**PROMPT:** Please copy each line of the data that includes the string "size".

- - - -

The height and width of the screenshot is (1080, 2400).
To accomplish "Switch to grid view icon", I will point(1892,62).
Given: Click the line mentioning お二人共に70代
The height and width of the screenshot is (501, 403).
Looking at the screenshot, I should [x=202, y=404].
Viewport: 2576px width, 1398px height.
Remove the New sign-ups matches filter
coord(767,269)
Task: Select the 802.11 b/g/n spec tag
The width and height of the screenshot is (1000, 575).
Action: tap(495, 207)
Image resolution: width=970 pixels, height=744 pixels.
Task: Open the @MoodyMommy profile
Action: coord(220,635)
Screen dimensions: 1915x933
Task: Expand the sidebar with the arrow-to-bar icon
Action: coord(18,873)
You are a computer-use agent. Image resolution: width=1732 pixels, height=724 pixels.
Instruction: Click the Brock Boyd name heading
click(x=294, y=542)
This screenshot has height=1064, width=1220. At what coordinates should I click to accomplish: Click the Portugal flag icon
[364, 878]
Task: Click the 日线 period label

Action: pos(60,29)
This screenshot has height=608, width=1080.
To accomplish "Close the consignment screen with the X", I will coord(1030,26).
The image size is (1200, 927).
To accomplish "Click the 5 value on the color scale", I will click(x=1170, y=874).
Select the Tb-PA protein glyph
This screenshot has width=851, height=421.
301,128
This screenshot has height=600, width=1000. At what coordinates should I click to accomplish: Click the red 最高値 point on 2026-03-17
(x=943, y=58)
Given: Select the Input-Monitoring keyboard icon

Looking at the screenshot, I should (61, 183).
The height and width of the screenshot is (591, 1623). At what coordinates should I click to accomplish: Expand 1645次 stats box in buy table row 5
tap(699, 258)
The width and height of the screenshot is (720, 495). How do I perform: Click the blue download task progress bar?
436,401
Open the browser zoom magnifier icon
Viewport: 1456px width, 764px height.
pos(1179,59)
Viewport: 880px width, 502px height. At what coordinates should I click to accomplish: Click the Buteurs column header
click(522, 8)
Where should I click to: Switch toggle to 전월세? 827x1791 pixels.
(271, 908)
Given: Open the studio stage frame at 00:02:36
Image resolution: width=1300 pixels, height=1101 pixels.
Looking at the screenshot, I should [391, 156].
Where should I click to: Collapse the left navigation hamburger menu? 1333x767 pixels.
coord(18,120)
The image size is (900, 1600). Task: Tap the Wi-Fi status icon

- - - -

**EXERCISE SOLUTION:**
The image size is (1200, 927).
The image size is (900, 1600). Task: Tap the Wi-Fi status icon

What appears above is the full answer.